Absolutely agree- however, in many cases these types of companies can still be decent businesses. Being able to work with and adjust "moderately complex" Excel sheets requires a certain level of training and skill- often these startups can remove the requirement for expertise to perform a task, which can be worth quite a bit to a business.
The biggest feature of Excel is its flexibility. That moderately complicated spreadsheet can and does change all the time, to accomodate new requirements and optimize workflow. A startup (or the internal IT department) doing one-size-fits-all solution can't really do that.
This is probably its biggest flaw also — chances are you don't need all that flexibility within a scope of particular spreadsheet; and sometime you may prefer a solution that was specifically targetting this exact usecase.
Yeah, but a programming language would be even more flexible, and yet nobody says they don't need software because they have all the tools to implement its functionality themselves.
In fact, I worked on a project that largely aimed to replace a bunch of internal spreadsheets because giving groups a spreadsheet to maintain is a little like handing Phaeton the reins to Apollo's chariot.

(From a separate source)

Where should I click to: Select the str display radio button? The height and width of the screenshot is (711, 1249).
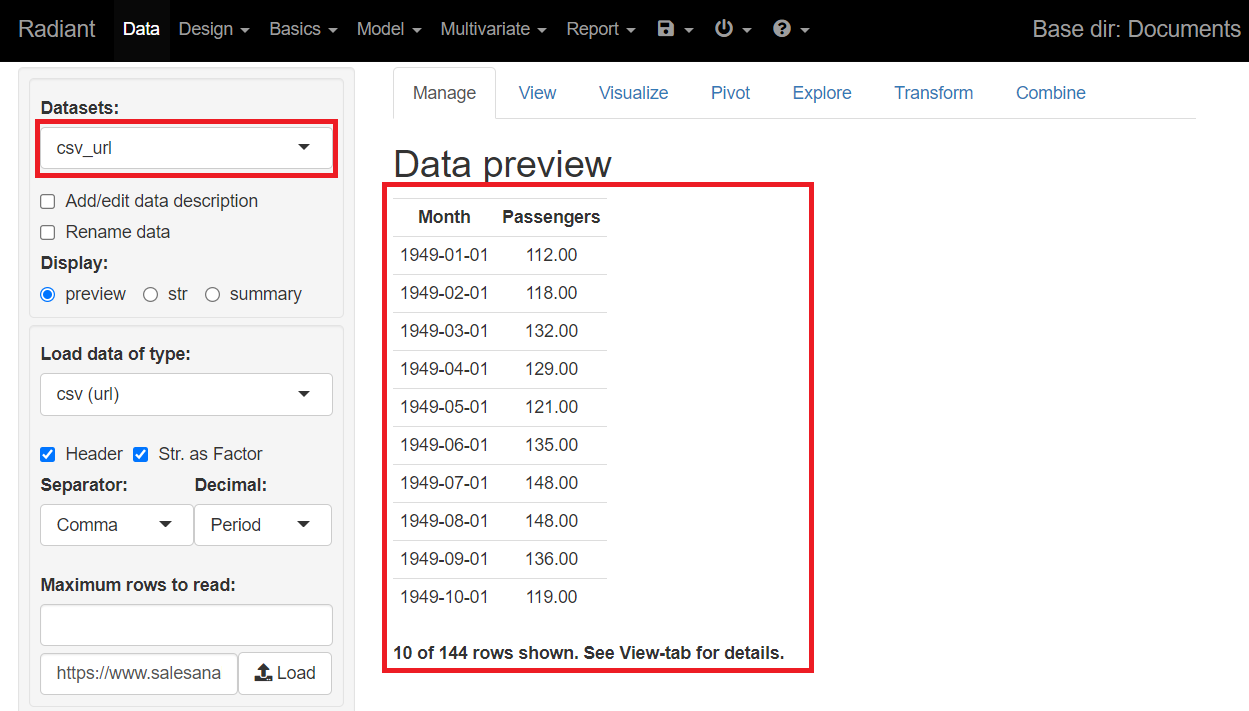(x=151, y=295)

Sure a programming language would be even more flexible, but it does not have an instant feedback loop like Excel does. Not to mention that the extra flexibility comes with the cost of dealing with all the arcane bullshit programming involves - toolchains, APIs, what have you. Excel is flexible enough to be useful by non-tech people and doesn't bring in so much cruft.
Many, many startups are competing against a moderately-complex Excel sheet, and they don't even know that.